## JOB
Copy the data from the line that has "Task: Click the click count showing 1" through the line that has "point(232,191)", replacing "dropdown" with "drop-down menu" and leaving everything else unchanged.

● ● ● ● ●

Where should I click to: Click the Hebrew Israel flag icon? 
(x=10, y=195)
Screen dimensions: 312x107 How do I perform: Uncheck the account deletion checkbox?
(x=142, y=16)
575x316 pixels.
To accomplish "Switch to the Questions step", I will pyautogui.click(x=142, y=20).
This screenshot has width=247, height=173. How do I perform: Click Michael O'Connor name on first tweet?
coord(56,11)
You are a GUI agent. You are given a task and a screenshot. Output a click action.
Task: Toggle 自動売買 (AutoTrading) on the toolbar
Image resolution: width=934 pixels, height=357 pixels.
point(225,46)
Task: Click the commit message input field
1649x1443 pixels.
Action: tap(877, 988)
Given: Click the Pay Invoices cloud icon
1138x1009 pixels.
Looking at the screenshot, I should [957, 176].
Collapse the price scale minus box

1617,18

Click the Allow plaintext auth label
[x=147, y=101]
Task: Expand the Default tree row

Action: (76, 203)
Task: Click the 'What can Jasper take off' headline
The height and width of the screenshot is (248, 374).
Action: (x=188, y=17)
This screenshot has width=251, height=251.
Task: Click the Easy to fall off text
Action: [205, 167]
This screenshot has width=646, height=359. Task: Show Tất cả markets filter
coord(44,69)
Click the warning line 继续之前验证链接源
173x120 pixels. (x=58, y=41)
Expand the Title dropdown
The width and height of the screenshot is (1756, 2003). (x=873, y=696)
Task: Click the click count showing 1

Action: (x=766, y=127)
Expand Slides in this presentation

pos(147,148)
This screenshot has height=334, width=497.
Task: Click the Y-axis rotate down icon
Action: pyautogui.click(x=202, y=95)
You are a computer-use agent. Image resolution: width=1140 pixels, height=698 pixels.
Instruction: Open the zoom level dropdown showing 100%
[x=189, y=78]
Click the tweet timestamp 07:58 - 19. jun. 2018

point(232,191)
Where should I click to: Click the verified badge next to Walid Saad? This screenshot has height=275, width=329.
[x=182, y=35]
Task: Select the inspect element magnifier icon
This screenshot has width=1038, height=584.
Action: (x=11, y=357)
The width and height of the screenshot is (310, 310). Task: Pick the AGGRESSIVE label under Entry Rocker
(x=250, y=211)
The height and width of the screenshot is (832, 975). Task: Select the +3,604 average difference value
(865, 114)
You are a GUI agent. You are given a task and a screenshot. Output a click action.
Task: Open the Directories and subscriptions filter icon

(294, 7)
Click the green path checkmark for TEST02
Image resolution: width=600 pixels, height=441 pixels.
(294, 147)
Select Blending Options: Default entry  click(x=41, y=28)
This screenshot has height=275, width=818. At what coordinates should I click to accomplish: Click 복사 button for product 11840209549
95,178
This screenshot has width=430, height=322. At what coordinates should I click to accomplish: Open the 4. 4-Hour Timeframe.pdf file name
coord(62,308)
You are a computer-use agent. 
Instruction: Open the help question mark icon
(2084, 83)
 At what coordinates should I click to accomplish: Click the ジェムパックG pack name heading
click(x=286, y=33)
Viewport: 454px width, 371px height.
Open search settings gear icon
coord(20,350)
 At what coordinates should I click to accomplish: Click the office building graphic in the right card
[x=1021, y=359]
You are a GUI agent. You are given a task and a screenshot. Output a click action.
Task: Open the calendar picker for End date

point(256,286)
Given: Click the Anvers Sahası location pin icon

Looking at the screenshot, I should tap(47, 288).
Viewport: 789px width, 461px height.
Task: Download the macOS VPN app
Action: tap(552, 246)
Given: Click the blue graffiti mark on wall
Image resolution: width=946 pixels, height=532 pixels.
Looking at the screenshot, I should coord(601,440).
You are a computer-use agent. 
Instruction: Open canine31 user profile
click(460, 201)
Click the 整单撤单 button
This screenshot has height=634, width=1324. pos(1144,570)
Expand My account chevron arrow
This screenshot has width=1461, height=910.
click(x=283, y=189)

● ● ● ● ●

## RESPONSE
Task: Click the click count showing 1

Action: (x=766, y=127)
Expand Slides in this presentation

pos(147,148)
This screenshot has height=334, width=497.
Task: Click the Y-axis rotate down icon
Action: pyautogui.click(x=202, y=95)
You are a computer-use agent. Image resolution: width=1140 pixels, height=698 pixels.
Instruction: Open the zoom level drop-down menu showing 100%
[x=189, y=78]
Click the tweet timestamp 07:58 - 19. jun. 2018

point(232,191)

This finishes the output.